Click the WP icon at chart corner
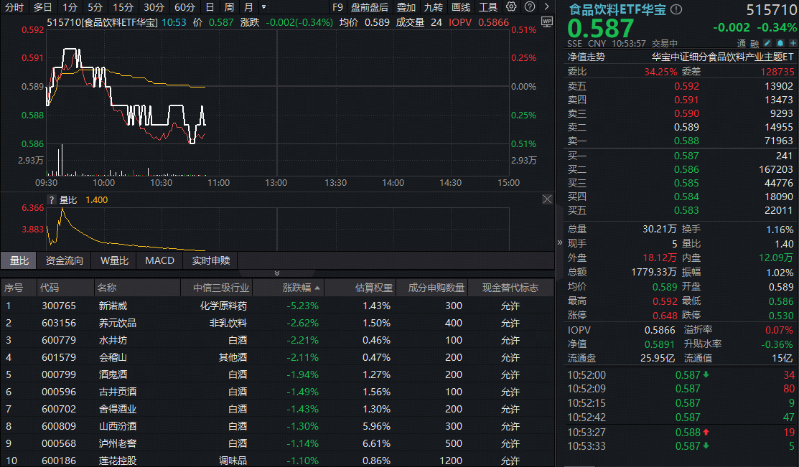799x467 pixels. click(x=547, y=22)
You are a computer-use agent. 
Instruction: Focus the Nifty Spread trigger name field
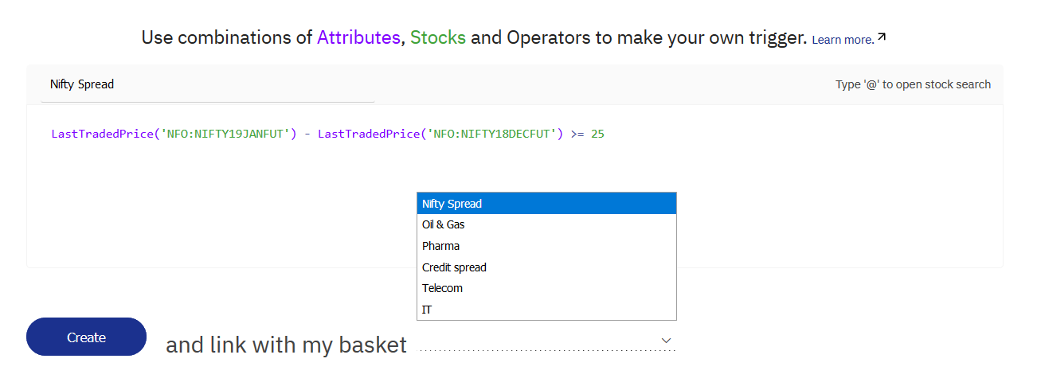(x=208, y=84)
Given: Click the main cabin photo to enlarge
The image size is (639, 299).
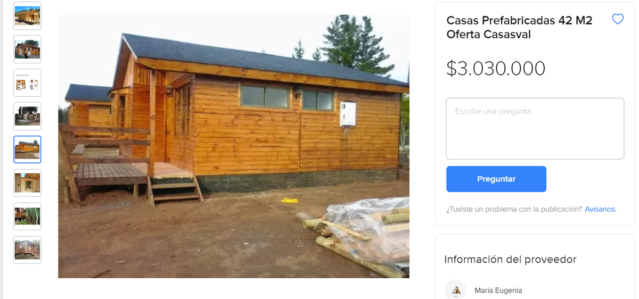Looking at the screenshot, I should point(234,146).
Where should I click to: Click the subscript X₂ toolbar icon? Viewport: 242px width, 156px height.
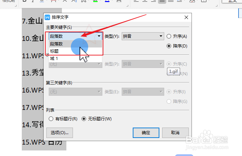coord(74,1)
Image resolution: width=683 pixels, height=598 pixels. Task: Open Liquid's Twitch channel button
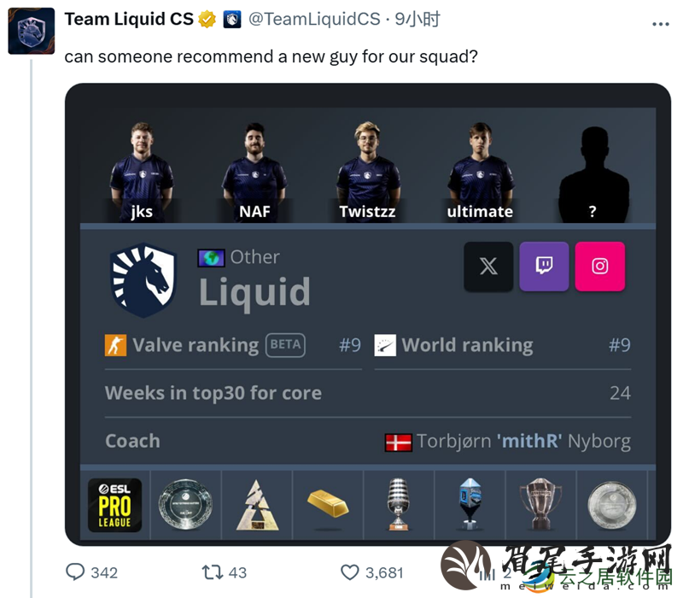(x=544, y=267)
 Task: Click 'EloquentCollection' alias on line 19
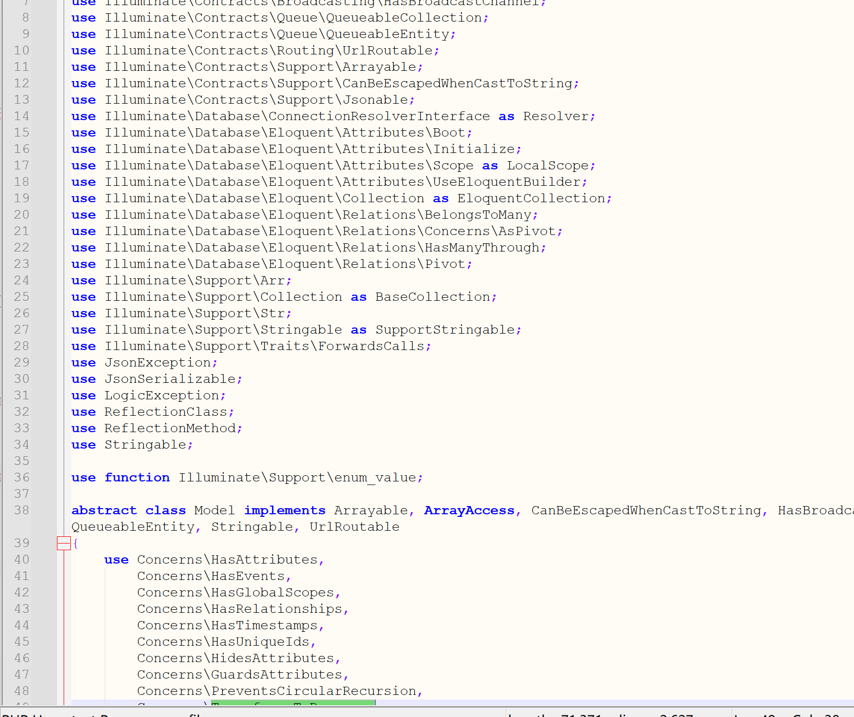[x=531, y=198]
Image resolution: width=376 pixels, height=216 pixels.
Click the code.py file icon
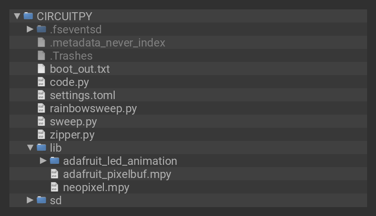(x=41, y=82)
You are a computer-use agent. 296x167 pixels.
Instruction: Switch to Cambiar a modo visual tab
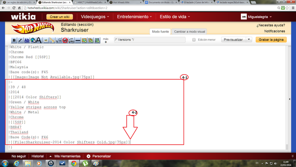point(189,32)
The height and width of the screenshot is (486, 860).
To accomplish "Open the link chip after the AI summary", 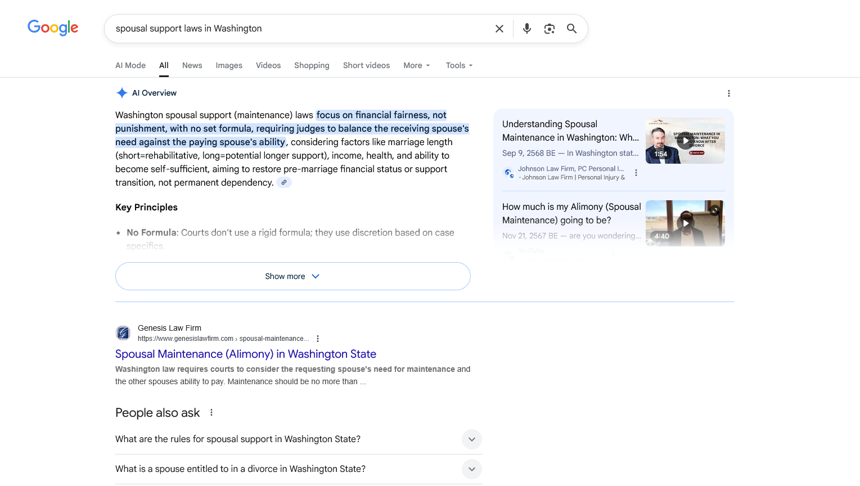I will pyautogui.click(x=284, y=182).
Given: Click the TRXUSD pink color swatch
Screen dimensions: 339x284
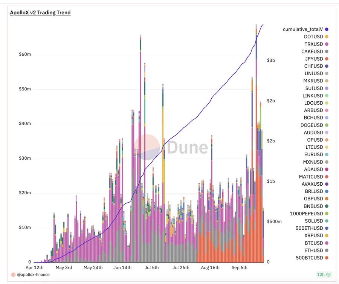Looking at the screenshot, I should [x=327, y=44].
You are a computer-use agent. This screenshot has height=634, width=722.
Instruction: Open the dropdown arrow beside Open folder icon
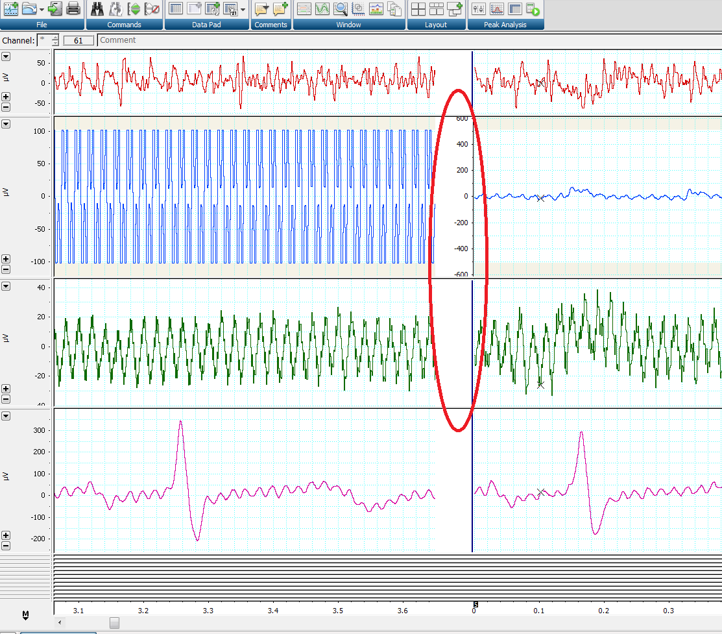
^^^^
WHAT YOU HAVE TO DO: Taking the lines of the listing one by one, count those that contain "agent", and answer with the number only.

OUTPUT OF THE TASK: 3